MARCO ZACCHERA - 09/06/2017

trumpParliamoci chiaro: troppe volte ciascuno di noi ha dei preconcetti e uno di quelli più in voga è che il presidente americano Trump sia più o meno un ricco quanto pericoloso cretino.

Chi ebbe la possibilità di seguire da vicino la campagna elettorale americana potè comprendere bene come Trump fosse (e sia) tutt’altro che sciocco giocando bene a suo favore una forte richiesta degli americani per una minore dipendenza dall’estero in campo economico e produttivo, soprattutto perché avrebbe potuto portare ad una difesa dei posti di lavoro.

Una tendenza all’isolazionismo che spesso si manifesta nel mondo con la globalizzazione che spinge le aziende produttive a decentrare là dove la manodopera costa di meno.
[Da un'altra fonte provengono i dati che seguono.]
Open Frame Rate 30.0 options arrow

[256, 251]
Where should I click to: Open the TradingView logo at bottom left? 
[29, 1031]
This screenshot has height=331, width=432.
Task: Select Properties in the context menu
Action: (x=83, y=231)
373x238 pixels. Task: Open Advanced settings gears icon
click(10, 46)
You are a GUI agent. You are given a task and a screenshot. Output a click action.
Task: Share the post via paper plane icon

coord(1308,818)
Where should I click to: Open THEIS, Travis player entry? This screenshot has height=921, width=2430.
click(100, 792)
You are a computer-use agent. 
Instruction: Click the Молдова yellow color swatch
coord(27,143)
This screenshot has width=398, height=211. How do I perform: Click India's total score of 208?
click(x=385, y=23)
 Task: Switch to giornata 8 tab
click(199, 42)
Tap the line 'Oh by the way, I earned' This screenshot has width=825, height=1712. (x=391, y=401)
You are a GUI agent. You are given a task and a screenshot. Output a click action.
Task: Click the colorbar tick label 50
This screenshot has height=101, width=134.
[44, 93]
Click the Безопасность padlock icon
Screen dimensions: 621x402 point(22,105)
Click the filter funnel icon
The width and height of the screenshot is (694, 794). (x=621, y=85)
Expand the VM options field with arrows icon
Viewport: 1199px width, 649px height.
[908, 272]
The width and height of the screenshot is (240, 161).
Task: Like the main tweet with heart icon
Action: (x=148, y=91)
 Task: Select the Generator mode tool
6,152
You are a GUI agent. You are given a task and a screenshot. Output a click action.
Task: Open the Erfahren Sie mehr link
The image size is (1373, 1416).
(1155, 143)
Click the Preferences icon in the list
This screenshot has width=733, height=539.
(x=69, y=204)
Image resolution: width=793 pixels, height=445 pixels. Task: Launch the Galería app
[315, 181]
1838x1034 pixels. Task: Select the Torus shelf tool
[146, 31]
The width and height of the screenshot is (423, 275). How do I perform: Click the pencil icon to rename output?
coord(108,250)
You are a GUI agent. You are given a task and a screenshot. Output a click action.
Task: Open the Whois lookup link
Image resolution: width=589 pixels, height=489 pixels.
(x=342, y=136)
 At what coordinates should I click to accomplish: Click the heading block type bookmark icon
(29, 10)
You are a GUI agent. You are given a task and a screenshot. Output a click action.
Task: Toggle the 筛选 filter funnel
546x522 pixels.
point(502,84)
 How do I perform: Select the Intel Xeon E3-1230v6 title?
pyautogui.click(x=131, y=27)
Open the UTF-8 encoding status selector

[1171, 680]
Fermare questa perdita di posti di lavoro – piaccia o meno – è stato un cavallo di battaglia di Trump.

Ricordato che negli Stati Uniti il presidente decide, i ministri eseguono e il parlamento ratifica, è evidente come i tempi decisionali siano rapidi (anche per cambiare idea o correggerle) e non eterni come invece avviene in Europa dove la complessa macchina dell’Unione ritarda e rallenta le scelte.

Torniamo ad ormai quasi dieci anni fa, con lo scoppio della bolla speculativa bancaria: a Washington si decise di immettere sul mercato miliardi di dollari (ricordate il cambio a 1,38 contro l’euro?): fu un modo diverso di proteggere gli USA dopo i guasti della finanza internazionale per rendere competitiva l’America e funzionò, ma aumentando in modo enorme il debito pubblico, facendo comunque pagare ai cittadini le follie finanziarie di pochi e scaricando all’estero buona parte dei guai.

Oggi quella manovra sarebbe impossibile ed ecco quindi una politica di Trump a tutelare il “made in USA” per alzare il prezzo – per esempio – negli incontri con la Cina, partner fondamentale, nazione in crescita e detentrice di buona parte del debito pubblico americano.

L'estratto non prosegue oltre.